Go through the records below and copy out every line that contains the word "Follow".

**Data items**
☆ ☆ ☆

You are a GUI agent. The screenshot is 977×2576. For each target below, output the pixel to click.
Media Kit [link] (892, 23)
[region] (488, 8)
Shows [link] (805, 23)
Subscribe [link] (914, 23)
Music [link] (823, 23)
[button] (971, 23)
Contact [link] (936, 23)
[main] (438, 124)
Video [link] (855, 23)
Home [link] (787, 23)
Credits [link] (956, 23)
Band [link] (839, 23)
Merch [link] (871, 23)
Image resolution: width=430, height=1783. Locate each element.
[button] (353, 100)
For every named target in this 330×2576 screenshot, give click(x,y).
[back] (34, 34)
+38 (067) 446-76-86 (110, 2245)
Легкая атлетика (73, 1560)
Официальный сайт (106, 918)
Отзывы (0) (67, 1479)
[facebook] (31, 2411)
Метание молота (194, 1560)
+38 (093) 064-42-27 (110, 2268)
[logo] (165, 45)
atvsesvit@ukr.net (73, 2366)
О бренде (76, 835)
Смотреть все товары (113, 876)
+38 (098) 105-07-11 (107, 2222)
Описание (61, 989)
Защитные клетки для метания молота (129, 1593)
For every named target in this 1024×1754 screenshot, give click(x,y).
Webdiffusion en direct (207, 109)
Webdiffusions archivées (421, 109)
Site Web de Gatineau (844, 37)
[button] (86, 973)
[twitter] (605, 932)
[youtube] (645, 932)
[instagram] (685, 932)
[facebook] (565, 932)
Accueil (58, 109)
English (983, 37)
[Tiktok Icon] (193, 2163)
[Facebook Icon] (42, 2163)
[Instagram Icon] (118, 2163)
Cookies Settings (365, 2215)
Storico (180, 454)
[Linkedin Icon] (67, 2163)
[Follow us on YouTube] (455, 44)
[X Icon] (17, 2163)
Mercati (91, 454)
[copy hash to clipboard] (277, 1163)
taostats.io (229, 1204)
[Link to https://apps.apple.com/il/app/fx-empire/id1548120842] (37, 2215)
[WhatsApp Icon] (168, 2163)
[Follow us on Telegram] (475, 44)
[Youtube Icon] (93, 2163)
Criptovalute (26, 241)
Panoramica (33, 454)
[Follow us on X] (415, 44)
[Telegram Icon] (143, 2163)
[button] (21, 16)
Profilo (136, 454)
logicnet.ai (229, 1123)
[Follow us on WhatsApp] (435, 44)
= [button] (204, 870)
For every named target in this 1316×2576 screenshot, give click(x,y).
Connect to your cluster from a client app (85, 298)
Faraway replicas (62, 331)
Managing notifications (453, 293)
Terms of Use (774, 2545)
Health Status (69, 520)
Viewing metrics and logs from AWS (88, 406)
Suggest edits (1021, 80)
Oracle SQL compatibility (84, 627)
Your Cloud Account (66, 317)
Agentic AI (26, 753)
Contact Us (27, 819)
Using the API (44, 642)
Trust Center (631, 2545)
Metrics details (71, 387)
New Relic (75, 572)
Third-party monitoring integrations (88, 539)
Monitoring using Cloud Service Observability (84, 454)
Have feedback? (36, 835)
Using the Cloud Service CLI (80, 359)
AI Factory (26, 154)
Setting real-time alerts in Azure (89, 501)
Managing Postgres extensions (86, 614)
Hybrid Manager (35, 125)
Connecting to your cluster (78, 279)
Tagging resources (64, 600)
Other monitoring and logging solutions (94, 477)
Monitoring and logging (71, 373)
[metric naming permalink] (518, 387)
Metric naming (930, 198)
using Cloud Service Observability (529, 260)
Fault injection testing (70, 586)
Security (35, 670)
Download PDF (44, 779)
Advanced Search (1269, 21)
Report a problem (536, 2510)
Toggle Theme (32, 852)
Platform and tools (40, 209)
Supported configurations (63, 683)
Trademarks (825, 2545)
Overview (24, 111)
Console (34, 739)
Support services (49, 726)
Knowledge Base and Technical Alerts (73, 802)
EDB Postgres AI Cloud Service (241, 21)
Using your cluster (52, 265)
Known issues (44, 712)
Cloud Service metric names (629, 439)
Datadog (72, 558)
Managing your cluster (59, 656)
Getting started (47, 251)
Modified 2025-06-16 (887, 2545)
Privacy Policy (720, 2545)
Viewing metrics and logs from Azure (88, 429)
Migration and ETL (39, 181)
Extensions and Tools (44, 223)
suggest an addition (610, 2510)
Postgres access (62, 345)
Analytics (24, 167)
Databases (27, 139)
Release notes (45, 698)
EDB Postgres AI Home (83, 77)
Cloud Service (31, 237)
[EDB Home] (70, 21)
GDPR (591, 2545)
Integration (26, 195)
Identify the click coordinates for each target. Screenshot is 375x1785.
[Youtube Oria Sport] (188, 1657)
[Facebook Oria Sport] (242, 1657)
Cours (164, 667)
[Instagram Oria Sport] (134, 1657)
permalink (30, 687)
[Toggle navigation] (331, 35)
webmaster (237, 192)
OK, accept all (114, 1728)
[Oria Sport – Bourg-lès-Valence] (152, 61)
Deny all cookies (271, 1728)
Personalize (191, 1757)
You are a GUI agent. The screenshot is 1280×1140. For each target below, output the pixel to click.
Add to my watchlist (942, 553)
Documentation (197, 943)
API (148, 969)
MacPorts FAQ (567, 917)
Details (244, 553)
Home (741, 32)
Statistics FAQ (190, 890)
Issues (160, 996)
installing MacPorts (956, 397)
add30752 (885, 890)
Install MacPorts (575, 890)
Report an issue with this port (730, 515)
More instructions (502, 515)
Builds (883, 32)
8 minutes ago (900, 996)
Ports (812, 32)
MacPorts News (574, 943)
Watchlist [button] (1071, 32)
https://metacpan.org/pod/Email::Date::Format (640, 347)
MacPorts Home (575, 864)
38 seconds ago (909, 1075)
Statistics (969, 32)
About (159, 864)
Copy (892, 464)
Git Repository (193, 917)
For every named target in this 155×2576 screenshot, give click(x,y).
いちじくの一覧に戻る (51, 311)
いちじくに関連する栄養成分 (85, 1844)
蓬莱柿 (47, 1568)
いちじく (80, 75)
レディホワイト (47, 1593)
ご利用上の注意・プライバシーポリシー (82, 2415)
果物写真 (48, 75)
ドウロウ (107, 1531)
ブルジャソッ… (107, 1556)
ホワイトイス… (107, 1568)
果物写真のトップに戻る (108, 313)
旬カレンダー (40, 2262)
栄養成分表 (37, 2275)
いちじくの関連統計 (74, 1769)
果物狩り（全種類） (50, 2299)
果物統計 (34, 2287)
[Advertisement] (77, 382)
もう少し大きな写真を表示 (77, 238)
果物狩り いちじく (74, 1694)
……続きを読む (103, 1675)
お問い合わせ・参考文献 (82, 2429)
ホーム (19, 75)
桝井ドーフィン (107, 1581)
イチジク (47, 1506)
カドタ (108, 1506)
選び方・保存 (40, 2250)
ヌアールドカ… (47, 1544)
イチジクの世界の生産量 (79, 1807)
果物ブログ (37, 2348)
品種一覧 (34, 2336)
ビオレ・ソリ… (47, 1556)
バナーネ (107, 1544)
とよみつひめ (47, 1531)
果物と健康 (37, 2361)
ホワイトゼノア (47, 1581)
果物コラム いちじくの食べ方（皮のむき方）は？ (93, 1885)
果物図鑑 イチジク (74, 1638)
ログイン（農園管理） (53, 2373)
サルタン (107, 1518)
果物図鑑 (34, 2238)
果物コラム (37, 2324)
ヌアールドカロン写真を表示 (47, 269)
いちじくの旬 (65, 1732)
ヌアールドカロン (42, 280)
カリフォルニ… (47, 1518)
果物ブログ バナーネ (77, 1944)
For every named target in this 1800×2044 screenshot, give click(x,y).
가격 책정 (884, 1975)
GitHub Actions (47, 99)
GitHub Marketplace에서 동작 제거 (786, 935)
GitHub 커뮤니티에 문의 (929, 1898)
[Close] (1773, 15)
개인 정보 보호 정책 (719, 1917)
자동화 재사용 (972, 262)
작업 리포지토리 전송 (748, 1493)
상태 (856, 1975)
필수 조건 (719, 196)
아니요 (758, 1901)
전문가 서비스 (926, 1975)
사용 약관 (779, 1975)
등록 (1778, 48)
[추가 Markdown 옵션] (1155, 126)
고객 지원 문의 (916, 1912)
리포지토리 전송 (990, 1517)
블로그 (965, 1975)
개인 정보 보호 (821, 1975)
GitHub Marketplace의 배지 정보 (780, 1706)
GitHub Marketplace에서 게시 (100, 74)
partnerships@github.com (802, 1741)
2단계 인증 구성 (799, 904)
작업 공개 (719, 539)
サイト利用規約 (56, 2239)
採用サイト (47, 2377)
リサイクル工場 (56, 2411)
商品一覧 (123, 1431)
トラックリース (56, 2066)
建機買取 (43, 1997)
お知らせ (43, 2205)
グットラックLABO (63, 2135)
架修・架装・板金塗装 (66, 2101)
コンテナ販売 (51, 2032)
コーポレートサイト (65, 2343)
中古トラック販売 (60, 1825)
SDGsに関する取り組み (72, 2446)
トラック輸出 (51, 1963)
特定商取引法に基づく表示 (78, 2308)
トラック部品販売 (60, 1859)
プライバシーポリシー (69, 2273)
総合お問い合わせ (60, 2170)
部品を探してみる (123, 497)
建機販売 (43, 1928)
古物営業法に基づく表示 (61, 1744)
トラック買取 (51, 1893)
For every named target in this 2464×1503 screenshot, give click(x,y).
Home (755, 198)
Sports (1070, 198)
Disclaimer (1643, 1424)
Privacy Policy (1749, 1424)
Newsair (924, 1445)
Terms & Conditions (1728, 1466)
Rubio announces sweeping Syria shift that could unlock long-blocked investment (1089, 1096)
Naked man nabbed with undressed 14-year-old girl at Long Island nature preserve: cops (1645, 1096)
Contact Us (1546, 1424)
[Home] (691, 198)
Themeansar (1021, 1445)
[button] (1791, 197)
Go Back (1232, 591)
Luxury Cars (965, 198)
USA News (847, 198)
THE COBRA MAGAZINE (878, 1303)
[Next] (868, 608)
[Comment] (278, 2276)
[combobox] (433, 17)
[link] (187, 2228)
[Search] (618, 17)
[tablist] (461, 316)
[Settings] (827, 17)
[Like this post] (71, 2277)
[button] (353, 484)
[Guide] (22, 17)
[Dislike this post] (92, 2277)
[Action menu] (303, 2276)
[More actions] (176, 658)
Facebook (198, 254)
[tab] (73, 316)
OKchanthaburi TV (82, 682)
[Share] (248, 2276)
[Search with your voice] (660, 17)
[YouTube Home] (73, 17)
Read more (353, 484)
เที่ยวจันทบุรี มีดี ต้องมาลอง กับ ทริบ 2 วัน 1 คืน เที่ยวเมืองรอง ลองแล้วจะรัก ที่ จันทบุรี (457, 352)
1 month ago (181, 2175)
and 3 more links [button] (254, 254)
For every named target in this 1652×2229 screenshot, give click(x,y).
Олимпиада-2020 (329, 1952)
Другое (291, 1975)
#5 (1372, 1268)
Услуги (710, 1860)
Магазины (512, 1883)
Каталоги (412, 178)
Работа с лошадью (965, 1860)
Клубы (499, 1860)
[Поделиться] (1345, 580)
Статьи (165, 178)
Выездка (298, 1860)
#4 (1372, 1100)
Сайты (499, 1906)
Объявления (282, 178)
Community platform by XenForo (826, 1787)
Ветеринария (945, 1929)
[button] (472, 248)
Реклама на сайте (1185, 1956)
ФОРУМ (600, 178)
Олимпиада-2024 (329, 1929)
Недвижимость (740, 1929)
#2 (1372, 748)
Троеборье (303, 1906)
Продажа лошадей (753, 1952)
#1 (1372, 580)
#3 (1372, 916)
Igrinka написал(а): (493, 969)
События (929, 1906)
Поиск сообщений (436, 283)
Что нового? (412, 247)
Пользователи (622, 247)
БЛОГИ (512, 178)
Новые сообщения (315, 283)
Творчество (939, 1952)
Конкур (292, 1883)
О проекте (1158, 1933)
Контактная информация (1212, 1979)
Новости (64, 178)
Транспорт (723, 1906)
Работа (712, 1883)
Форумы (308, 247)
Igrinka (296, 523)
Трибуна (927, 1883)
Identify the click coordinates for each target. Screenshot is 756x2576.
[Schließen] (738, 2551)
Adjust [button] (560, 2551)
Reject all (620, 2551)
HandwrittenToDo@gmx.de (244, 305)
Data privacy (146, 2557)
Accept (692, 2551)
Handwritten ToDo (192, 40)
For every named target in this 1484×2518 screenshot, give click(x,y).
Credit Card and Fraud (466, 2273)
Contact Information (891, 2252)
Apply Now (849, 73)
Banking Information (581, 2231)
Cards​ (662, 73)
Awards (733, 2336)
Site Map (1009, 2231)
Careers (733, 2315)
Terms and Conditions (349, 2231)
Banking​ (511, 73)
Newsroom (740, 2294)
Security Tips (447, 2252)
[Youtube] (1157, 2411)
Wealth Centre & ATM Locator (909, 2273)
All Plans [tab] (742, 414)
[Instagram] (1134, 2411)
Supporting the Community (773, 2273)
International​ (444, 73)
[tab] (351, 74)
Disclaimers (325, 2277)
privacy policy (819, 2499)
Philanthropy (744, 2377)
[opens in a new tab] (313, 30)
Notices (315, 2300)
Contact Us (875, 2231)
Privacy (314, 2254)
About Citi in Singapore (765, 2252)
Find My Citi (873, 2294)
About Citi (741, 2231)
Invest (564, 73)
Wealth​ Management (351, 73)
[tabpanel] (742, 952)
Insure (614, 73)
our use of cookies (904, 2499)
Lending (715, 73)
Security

☆ ☆ ☆

**WRITTEN ANSWER**
[Follow us on YouTube] (455, 44)
[Follow us on Telegram] (475, 44)
[Follow us on X] (415, 44)
[Follow us on WhatsApp] (435, 44)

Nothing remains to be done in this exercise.